ECLI:NL:HR:2020:2047

Hoge Raad

Datum uitspraak
15 december 2020
Publicatiedatum
15 december 2020
Zaaknummer
19/04667
Instantie
Hoge Raad
Type
Uitspraak
Rechtsgebied
Strafrecht
Procedures
  • Cassatie
Vindplaatsen
  • Rechtspraak.nl
AI samenvatting door LexboostAutomatisch gegenereerd

Cassatie over vervangende hechtenis bij schadevergoedingsmaatregelen in strafzaken

In deze zaak heeft de Hoge Raad op 15 december 2020 uitspraak gedaan in een cassatieprocedure tegen een arrest van het gerechtshof Arnhem-Leeuwarden. De zaak betreft de verdachte, geboren in 1973, die in hoger beroep was veroordeeld tot schadevergoedingsmaatregelen. De advocaat van de verdachte, J.C. Reisinger, heeft cassatiemiddelen ingediend, waarbij de advocaat-generaal E.J. Hofstee heeft geconcludeerd tot vernietiging van de bestreden uitspraak, maar alleen voor zover het gaat om de toepassing van vervangende hechtenis bij de schadevergoedingsmaatregelen. De Hoge Raad heeft de klachten van de verdachte beoordeeld en geconcludeerd dat deze niet kunnen leiden tot vernietiging van de uitspraak van het hof, behalve voor de toepassing van vervangende hechtenis. De Hoge Raad heeft geoordeeld dat de vervangende hechtenis niet correct was toegepast en heeft deze vernietigd. In plaats daarvan heeft de Hoge Raad bepaald dat gijzeling van gelijke duur kan worden toegepast, conform artikel 6:4:20 van het Wetboek van Strafvordering. De uitspraak van het hof is vernietigd voor zover het gaat om de vervangende hechtenis, maar het beroep is voor het overige verworpen.

Uitspraak

HOGE RAAD DER NEDERLANDEN
STRAFKAMER
Nummer19/04667
Datum15 december 2020
ARREST
op het beroep in cassatie tegen een arrest van het gerechtshof Arnhem-Leeuwarden van 3 oktober 2019, nummer 21-003075-18, in de strafzaak
tegen
[verdachte],
geboren te [geboorteplaats] op [geboortedatum] 1973,
hierna: de verdachte.

1.Procesverloop in cassatie

Het beroep is ingesteld door de verdachte. Namens deze heeft J.C. Reisinger, advocaat te Utrecht, bij schriftuur cassatiemiddelen voorgesteld. De schriftuur is aan dit arrest gehecht en maakt daarvan deel uit.
De advocaat-generaal E.J. Hofstee heeft geconcludeerd tot vernietiging van de bestreden uitspraak, maar uitsluitend voor zover bij de schadevergoedingsmaatregel vervangende hechtenis is toegepast, tot bepaling dat ten aanzien van de schadevergoedingsmaatregel ten behoeve van het slachtoffer met toepassing van art. 6:4:20 Sv gijzeling van gelijke duur kan worden toegepast, en tot verwerping van het beroep voor het overige.
De raadsman van de verdachte heeft daarop schriftelijk gereageerd.
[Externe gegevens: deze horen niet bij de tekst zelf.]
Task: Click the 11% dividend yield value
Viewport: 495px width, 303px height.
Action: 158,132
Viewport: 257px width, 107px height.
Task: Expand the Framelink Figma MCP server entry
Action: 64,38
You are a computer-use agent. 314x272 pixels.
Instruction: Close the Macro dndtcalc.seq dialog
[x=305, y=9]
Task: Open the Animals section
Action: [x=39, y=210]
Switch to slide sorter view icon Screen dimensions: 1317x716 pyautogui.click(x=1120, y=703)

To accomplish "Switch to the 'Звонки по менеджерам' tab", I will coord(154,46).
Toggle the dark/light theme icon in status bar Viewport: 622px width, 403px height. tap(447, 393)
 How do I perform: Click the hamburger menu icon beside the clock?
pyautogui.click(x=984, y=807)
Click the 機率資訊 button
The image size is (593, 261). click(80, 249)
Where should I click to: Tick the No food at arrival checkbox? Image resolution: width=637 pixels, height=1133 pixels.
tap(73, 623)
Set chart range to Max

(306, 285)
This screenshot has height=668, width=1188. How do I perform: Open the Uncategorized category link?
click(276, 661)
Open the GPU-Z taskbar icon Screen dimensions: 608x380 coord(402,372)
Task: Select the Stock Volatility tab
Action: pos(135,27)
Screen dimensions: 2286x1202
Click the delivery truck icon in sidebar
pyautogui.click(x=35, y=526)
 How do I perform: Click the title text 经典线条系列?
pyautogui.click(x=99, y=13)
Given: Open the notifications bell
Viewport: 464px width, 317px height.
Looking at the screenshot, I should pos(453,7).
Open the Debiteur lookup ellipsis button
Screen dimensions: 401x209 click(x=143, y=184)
2.Beoordeling van het eerste en het tweede cassatiemiddel

De Hoge Raad heeft de klachten over de uitspraak van het hof beoordeeld. De uitkomst hiervan is dat deze klachten niet kunnen leiden tot vernietiging van die uitspraak. De Hoge Raad hoeft niet te motiveren waarom hij tot dit oordeel is gekomen. Bij de beoordeling van deze klachten is het namelijk niet nodig om antwoord te geven op vragen die van belang zijn voor de eenheid of de ontwikkeling van het recht (zie artikel 81 lid 1 van de Wet op de rechterlijke organisatie).

3.Beoordeling van het derde cassatiemiddel

3.1
Het cassatiemiddel klaagt over de vervangende hechtenis bij de opgelegde schadevergoedingsmaatregelen.
3.2
Het hof heeft de verdachte de verplichtingen opgelegd, kort gezegd, om aan de Staat ten behoeve van de in het arrest genoemde slachtoffers de in het arrest vermelde bedragen te betalen, bij gebreke van betaling en verhaal te vervangen door het in het arrest telkens genoemde aantal dagen hechtenis.
3.3
Het cassatiemiddel slaagt. De Hoge Raad zal de uitspraak van het hof vernietigen voor zover daarbij telkens vervangende hechtenis is toegepast, overeenkomstig hetgeen is beslist in HR 26 mei 2020, ECLI:NL:HR:2020:914.

4.Beslissing

De Hoge Raad:
- vernietigt de uitspraak van het hof, maar uitsluitend voor zover bij de schadevergoedingsmaatregel ten behoeve van de in het arrest genoemde slachtoffers telkens vervangende hechtenis is toegepast;
- bepaalt dat met toepassing van artikel 6:4:20 van het Wetboek van Strafvordering telkens gijzeling van gelijke duur kan worden toegepast;
- verwerpt het beroep voor het overige.
Dit arrest is gewezen door de vice-president V. van den Brink als voorzitter, en de raadsheren Y. Buruma en A.E.M. Röttgering, in bijzijn van de waarnemend griffier S.P.J. Lugtenburg, en uitgesproken ter openbare terechtzitting van
15 december 2020.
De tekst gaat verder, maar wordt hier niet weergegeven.